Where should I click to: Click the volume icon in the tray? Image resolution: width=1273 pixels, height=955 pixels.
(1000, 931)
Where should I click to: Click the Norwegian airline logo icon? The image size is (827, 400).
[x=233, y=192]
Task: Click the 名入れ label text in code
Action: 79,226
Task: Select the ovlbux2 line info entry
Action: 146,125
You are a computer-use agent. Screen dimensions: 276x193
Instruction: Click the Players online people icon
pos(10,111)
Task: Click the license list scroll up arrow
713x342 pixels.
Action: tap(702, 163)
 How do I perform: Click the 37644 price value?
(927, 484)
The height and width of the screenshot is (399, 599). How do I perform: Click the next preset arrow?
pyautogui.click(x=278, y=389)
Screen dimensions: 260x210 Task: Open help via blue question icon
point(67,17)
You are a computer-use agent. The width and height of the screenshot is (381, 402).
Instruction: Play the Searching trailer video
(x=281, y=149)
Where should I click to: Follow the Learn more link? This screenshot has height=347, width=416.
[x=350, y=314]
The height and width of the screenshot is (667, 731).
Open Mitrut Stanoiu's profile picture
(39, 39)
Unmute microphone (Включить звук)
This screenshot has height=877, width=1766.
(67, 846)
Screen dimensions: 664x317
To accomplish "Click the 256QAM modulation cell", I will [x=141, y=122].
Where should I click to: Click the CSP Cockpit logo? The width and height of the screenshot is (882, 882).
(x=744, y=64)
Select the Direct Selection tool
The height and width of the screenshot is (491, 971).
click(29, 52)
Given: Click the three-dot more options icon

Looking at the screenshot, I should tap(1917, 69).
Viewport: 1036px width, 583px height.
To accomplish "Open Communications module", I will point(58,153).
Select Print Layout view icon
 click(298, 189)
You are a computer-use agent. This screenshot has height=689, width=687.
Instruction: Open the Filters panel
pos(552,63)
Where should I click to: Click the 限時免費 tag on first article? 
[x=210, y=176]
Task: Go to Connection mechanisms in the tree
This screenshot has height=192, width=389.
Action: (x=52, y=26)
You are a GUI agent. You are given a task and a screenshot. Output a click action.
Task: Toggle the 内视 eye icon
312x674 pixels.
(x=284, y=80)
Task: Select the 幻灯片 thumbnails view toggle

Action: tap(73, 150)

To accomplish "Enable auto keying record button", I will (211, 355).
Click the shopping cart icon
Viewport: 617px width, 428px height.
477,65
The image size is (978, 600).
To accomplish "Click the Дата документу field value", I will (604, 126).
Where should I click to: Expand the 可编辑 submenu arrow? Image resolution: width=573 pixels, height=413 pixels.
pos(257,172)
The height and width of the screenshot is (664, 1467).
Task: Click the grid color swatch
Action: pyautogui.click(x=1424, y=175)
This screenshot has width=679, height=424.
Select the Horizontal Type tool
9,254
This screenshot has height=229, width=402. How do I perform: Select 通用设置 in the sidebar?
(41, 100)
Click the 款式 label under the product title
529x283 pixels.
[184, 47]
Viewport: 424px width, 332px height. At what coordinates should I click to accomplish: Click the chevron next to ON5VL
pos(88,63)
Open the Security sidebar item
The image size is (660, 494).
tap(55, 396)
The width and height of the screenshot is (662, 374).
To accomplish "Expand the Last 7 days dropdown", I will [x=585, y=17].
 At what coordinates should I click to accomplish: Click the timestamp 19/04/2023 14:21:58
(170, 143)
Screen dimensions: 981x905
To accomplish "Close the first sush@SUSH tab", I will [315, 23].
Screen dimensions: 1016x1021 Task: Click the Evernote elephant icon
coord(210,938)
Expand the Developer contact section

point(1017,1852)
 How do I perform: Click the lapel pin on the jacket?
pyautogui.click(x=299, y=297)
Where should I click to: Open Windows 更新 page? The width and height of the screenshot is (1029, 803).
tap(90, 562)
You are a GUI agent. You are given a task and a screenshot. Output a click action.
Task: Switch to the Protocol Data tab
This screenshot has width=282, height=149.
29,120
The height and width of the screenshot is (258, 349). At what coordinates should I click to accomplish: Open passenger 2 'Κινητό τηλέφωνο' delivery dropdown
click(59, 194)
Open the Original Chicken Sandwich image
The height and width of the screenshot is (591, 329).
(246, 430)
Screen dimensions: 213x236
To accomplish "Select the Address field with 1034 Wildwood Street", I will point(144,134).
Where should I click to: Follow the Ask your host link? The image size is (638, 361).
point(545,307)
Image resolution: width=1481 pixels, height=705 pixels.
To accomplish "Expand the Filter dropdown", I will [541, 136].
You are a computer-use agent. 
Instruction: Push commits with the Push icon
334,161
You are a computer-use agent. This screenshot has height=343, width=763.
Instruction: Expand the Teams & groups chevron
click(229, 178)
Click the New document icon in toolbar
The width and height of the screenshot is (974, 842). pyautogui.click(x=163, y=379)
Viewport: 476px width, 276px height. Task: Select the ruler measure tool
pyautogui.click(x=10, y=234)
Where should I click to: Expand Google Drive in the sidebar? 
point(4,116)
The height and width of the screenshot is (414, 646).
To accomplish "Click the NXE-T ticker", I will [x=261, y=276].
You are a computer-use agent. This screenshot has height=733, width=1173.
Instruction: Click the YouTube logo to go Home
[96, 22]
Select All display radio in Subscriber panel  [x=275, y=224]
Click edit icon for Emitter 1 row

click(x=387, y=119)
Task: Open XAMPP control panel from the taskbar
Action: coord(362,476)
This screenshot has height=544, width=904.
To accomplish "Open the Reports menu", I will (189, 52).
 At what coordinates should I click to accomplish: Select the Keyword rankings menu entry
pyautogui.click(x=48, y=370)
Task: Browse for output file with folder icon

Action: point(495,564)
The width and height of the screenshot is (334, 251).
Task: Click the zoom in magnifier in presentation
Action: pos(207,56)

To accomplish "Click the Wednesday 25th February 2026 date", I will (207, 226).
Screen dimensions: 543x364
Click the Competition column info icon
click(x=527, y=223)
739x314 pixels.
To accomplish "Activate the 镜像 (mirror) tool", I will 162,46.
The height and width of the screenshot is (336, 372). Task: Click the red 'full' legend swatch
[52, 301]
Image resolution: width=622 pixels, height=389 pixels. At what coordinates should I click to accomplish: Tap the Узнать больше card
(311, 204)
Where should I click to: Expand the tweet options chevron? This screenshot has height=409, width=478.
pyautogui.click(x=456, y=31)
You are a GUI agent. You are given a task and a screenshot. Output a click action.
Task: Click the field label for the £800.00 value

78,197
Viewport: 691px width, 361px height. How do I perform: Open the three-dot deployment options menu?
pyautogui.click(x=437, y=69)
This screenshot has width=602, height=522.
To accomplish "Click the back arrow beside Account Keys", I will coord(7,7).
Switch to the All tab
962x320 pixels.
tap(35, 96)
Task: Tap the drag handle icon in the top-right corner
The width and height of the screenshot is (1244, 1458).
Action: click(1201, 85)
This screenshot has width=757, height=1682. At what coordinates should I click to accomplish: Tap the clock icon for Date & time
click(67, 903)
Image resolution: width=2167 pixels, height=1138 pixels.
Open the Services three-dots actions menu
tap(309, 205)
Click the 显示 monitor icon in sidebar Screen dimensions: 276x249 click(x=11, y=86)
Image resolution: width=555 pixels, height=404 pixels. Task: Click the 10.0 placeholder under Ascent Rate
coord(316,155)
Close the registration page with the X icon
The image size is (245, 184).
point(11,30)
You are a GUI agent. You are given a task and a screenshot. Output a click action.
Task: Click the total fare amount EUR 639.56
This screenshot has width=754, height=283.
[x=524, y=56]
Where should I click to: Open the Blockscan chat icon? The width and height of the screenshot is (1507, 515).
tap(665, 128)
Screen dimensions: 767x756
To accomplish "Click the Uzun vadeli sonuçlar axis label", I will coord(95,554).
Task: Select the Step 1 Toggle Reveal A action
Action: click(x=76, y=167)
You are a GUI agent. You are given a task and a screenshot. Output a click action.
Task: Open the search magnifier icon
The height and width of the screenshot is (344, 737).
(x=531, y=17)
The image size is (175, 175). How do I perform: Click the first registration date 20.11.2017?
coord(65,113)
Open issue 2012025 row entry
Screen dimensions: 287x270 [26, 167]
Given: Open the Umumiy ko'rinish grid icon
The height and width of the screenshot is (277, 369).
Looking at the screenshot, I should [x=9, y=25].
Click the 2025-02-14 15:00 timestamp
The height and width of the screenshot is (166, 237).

- - - - -

Of all the entries above, retype exactly the lines from the line with "The height and width of the screenshot is (258, 349)." to the line with "has height=343, width=763.", both included, and no others.

The height and width of the screenshot is (258, 349). At what coordinates should I click to accomplish: Open passenger 2 'Κινητό τηλέφωνο' delivery dropdown
click(59, 194)
Open the Original Chicken Sandwich image
The height and width of the screenshot is (591, 329).
(246, 430)
Screen dimensions: 213x236
To accomplish "Select the Address field with 1034 Wildwood Street", I will point(144,134).
Where should I click to: Follow the Ask your host link? The image size is (638, 361).
point(545,307)
Image resolution: width=1481 pixels, height=705 pixels.
To accomplish "Expand the Filter dropdown", I will [541, 136].
You are a computer-use agent. 
Instruction: Push commits with the Push icon
334,161
You are a computer-use agent. This screenshot has height=343, width=763.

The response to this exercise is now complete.